Dates are a warming food that expels dampness from organs such as the spleen and liver, though not to the point of creating unproductive dryness. Dates are also abundant in anti-cancerous properties, making them a must for anyone seeking disease prevention and optimal health.
If you have any of the following conditions, try bringing dates into your life:
If you have any of the following symptoms, try bringing dates into your life:
Blood sugar imbalances, mucus in the stool, Candida overgrowth, constipation, muscle fatigue, earache, dizziness, shortness of breath, vaginal pain, heart palpitations, anxiousness, sweats, urinary urgency, lack of focus and concentration, tremors, food allergies, sleep disturbances, panic attacks, ringing or buzzing in the ears, spasms, tics, head pain, headaches, gum pain, ear pain, cough, confusion, brain fog
Eating dates can put up a shield around you, providing protection from people who feel jealousy toward you. And while you sleep, they help to release your own stored-up toxic emotions— such as fearfulness, shame, demoralization, and the sense of being judged, wronged, or bullied. Ultimately, dates strengthen your sense of purpose so you can be your most productive and enthusiastic.
Dates teach us to shift from selfishness to selflessness. Their sweet, nourishing nature can be positively addicting—their delicious flavor so enjoyable that we tend to want to keep them all to ourselves. The lesson is in holding back from hoarding your supply of dates. Eat only a few at a time, so you can share your bounty with others. Watching friends and family smile as they take the dates’ sustenance into their bodies will help you cleanse yourself of greed, reorient toward giving, and ultimately recognize the truth that connecting to your inherent selflessness is an essential component of spiritual success.
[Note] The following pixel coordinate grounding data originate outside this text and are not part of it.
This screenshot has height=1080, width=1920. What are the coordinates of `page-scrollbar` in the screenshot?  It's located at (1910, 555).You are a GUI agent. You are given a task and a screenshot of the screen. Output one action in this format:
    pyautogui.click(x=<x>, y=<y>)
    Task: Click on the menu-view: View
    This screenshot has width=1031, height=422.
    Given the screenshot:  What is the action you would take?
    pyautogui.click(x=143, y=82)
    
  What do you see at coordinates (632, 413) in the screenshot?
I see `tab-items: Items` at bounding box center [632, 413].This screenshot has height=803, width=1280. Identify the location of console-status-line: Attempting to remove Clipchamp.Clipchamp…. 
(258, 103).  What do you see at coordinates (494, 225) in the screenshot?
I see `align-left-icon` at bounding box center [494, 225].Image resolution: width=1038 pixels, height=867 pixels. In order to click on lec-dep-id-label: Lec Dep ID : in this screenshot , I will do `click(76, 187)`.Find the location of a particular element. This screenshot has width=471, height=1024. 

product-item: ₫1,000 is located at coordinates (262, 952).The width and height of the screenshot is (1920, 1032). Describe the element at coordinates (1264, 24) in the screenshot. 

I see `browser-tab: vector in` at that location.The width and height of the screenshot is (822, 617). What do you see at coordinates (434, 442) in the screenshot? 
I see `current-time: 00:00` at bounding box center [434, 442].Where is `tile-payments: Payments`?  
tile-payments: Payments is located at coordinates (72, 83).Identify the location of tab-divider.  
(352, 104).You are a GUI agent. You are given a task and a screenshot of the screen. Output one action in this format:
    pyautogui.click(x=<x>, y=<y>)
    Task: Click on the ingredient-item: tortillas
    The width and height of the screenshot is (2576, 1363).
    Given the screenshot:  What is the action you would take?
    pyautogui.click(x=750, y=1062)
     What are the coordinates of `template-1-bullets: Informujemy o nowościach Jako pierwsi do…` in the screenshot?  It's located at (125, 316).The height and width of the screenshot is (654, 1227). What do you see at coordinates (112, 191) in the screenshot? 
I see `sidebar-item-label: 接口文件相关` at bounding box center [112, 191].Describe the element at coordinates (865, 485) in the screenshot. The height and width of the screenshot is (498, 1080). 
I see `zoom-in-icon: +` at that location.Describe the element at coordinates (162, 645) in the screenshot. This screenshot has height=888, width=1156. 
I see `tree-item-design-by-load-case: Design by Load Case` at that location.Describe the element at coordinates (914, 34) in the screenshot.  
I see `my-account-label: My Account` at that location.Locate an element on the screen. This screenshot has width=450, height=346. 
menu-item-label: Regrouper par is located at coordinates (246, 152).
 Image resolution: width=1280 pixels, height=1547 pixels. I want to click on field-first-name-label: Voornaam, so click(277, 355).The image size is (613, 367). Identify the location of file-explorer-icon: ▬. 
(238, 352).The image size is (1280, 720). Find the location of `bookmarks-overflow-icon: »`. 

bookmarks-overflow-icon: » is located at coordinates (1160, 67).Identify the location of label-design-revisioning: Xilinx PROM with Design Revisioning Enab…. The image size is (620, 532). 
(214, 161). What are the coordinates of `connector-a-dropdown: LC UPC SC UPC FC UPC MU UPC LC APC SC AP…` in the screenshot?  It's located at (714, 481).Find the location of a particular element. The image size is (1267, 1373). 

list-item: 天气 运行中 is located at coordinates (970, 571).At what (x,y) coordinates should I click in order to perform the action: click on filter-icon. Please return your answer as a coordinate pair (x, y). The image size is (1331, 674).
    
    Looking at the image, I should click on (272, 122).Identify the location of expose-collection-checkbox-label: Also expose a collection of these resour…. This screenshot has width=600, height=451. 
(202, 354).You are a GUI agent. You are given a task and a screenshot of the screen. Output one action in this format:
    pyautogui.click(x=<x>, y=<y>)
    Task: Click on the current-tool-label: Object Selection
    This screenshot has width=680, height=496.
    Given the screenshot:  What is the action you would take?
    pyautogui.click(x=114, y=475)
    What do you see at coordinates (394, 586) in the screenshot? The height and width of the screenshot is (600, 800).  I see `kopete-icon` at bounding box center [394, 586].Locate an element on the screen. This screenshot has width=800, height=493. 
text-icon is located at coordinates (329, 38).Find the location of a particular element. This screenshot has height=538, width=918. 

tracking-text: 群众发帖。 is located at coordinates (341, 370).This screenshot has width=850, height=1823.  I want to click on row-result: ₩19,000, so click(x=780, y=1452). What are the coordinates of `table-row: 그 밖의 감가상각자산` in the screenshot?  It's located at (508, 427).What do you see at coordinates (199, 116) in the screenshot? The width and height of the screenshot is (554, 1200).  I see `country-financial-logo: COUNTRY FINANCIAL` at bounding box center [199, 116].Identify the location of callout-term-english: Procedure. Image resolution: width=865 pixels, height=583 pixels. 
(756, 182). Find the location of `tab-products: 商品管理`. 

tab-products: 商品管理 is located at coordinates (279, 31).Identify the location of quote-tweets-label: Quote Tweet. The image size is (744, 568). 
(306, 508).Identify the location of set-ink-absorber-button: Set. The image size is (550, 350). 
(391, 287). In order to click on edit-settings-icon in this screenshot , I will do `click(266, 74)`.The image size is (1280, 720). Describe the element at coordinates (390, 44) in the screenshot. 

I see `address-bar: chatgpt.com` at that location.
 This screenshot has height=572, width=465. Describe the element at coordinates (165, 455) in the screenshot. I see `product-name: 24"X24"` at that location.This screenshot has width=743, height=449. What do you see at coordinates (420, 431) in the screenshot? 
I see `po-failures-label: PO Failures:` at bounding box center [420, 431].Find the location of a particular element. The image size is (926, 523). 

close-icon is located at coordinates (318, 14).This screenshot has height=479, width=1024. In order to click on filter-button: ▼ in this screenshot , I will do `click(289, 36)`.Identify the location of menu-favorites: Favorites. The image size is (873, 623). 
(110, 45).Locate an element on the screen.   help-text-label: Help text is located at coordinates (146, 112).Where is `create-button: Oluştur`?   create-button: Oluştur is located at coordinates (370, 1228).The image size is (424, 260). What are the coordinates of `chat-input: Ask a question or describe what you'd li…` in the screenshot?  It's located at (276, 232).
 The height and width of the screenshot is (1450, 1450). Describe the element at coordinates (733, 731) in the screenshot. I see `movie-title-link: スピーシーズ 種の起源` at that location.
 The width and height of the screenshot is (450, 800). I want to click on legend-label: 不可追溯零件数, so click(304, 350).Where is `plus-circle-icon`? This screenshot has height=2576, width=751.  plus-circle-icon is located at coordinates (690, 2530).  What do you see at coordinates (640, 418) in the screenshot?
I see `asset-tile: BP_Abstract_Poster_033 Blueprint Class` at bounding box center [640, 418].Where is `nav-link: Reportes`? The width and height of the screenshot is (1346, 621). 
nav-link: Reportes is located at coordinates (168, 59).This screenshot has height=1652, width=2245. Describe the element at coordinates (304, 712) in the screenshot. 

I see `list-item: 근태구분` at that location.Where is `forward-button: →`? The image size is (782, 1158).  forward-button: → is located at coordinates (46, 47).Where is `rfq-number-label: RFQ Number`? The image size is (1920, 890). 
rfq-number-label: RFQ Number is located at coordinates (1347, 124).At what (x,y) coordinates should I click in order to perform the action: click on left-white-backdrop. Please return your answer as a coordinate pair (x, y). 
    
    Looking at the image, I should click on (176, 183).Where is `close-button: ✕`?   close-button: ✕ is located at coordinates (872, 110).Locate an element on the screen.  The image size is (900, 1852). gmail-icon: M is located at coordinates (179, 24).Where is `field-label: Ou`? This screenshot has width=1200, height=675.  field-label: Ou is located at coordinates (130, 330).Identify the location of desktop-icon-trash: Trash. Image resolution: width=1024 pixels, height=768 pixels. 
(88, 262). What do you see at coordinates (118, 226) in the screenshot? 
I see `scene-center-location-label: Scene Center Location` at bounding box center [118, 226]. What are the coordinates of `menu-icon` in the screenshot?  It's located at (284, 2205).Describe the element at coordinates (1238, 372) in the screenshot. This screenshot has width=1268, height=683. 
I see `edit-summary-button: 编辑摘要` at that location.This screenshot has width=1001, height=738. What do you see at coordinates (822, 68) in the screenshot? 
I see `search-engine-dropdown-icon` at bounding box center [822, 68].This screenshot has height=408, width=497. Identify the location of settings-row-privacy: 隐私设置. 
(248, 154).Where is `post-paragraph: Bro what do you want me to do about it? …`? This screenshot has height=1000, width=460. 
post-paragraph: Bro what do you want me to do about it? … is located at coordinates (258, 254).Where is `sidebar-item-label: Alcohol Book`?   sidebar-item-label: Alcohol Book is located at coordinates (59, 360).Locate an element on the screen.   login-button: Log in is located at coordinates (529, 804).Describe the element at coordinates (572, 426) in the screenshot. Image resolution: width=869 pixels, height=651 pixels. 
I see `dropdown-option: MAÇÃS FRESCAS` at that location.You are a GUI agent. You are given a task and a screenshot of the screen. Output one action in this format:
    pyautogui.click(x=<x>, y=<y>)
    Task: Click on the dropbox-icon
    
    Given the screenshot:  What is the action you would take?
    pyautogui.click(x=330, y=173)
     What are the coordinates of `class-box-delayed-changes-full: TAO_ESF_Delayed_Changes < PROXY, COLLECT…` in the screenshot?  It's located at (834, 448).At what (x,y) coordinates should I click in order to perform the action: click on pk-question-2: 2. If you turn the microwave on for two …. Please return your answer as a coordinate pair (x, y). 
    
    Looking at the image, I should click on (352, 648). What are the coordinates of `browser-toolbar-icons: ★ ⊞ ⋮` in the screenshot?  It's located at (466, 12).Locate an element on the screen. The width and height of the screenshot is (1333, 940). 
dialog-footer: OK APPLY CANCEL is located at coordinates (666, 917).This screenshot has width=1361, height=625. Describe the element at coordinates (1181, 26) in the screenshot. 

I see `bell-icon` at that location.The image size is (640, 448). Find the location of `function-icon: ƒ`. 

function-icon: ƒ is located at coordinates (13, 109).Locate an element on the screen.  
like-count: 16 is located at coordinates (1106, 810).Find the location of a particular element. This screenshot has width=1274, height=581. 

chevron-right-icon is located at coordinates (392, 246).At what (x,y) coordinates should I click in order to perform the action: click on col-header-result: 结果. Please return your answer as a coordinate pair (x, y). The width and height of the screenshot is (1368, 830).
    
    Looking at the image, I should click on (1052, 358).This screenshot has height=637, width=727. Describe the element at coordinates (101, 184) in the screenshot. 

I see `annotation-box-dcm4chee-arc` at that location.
* To experience dates’ maximum benefits, eat four to six daily.
* If you’re in need of a better night’s sleep, eat one date two hours before you retire for bed.
* For a more profound experience from whichever form of meditation you choose, eat three dates before you begin your session.
* When you’re packing for a trip that involves uncertainty about when, where, or how you’ll find food along the way, seal one date in plastic wrap and stow it in your pocket or baggage. You don’t have to actually eat the date on your journey (although it’s great for an emergency)—rather, this traveling date will be your good luck charm to help ensure you never go hungry.